A GaAs HBT Doherty Power Amplifier with 31dBm Linear Output Power and 43% Efficiency by Using Dynamic IM3 Cancellation

This paper presents a comprehensive design of three-stage fully differential linear Doherty power amplifier (DPA) for 5G new radio (NR) handset applications with low supply voltage of 3.4V. This proposed DPA is implemented by 2-µm GaAs HBT Flip-chip process while output transformer and matching networks are achieved by 6-layer laminate substrate process. Besides the bias currents of each stage, the size and load impedance of the amplifier in the peak path were optimized to cancel the non-linearity components of carrier amplifier dynamically.
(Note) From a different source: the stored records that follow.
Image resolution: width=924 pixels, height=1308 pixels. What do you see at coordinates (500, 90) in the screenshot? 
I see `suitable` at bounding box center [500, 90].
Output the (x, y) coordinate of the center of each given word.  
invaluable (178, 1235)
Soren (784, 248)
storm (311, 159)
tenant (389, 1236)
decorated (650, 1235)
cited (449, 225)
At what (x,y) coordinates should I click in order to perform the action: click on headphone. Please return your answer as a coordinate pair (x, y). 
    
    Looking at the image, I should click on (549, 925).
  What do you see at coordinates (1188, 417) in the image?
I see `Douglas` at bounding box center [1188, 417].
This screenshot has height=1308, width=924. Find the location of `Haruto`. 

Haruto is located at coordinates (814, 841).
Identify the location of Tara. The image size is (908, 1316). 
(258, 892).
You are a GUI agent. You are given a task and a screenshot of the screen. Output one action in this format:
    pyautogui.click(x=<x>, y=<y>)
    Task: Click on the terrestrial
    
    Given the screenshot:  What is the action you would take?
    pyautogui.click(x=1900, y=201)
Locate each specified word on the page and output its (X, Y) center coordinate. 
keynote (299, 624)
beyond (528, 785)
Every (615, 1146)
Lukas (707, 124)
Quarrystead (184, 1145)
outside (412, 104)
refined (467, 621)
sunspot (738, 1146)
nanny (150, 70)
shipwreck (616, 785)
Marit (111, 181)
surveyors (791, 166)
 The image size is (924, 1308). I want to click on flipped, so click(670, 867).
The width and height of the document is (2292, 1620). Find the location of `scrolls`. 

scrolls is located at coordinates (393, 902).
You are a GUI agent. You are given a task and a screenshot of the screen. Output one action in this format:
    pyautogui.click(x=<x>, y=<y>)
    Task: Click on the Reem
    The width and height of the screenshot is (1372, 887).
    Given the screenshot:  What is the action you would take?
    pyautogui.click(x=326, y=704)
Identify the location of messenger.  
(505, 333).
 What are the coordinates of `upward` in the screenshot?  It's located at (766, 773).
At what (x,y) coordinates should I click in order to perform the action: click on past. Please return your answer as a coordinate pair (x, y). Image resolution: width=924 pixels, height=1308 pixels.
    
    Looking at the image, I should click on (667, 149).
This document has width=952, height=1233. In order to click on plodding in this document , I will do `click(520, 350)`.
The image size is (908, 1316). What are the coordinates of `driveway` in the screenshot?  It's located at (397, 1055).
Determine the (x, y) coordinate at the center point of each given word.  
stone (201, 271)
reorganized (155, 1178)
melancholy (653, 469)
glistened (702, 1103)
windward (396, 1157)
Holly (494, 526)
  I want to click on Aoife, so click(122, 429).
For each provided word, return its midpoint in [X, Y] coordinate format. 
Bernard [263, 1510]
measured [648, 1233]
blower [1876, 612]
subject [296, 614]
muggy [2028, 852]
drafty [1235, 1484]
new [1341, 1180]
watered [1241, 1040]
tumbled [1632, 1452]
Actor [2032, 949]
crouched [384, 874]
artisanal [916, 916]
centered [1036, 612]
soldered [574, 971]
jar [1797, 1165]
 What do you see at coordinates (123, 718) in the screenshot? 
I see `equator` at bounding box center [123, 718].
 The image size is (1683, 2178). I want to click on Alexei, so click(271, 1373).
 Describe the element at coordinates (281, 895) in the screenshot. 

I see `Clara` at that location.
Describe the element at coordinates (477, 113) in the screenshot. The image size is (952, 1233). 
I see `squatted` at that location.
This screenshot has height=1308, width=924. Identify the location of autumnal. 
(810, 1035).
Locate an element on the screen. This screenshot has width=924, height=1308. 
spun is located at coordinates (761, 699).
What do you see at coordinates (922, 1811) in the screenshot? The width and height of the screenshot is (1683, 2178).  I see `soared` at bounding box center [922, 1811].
The broadband transformer and equivalent low-pass network of λ/4 transmission line were designed to expand the bandwidth of impedance transform in DPA. This work achieves both linearity and high efficiency within a broadband of 3.3–4.2 GHz. For continuous-wave (CW) signal, the implemented DPA module exhibited a saturation power from 34 to 35.3 dBm, and PAE from 42 to 52% in full N77 band. Using the 5G new radio 100-MHz QPSK signal, this work shows high linear power of 31 dBm with 43% PAE and 30 dBm with 33% PAE at N78 and N77 band, respectively. The corresponding adjacent channel leakage ratios (ACLRs) are lower than -40dBc without digital pre-distortion (DPD).